## GOAL OF THE EXERCISE:
Look for "label" in each line of the entries, and return the matching lines.

## RECORDS SHOWN:
_ _ _

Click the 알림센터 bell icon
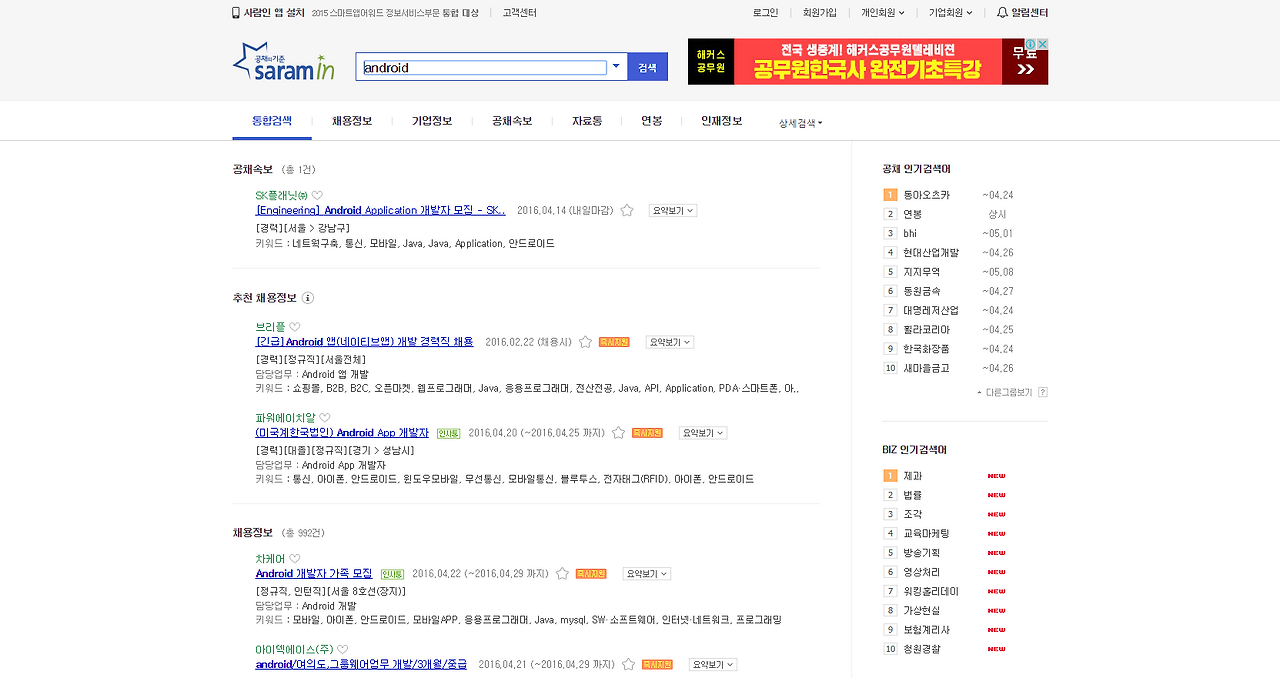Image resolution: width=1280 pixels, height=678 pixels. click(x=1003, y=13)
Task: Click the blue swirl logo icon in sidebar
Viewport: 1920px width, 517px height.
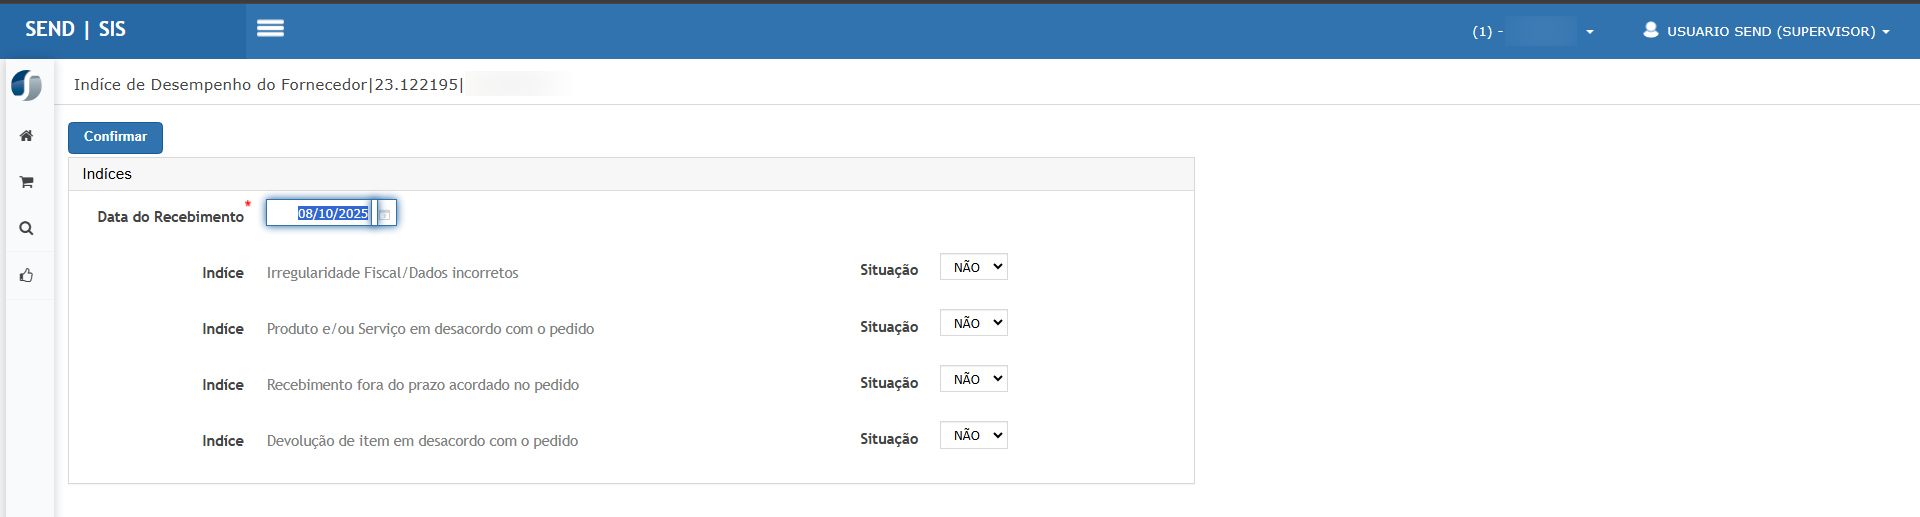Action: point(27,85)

_ _ _

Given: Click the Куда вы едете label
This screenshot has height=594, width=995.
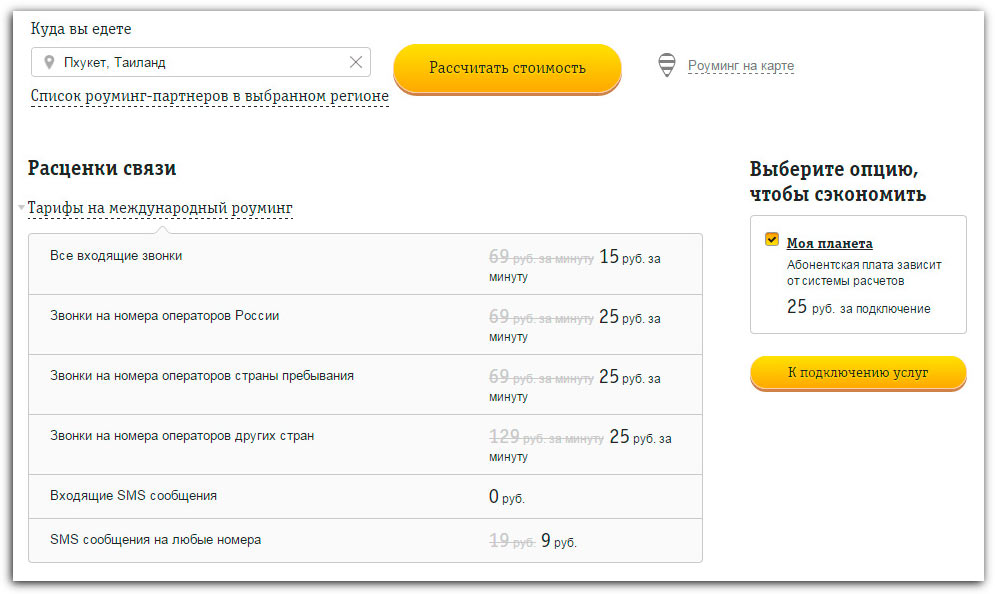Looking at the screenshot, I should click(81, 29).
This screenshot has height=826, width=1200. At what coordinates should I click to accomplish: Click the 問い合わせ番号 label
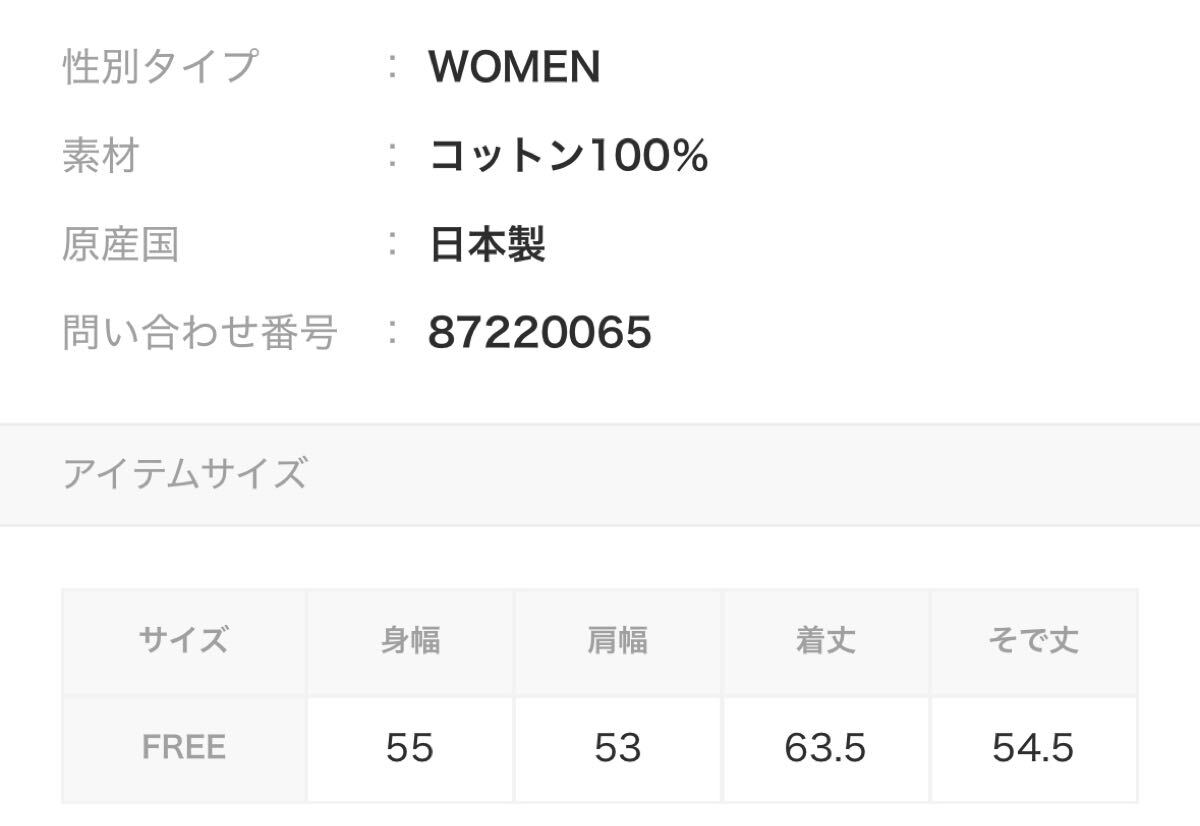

_ _ _

## SOLUTION BELOW:
Given: Click the Куда вы едете label
This screenshot has height=826, width=1200. At what coordinates should I click to accomplish: Click the 問い合わせ番号 label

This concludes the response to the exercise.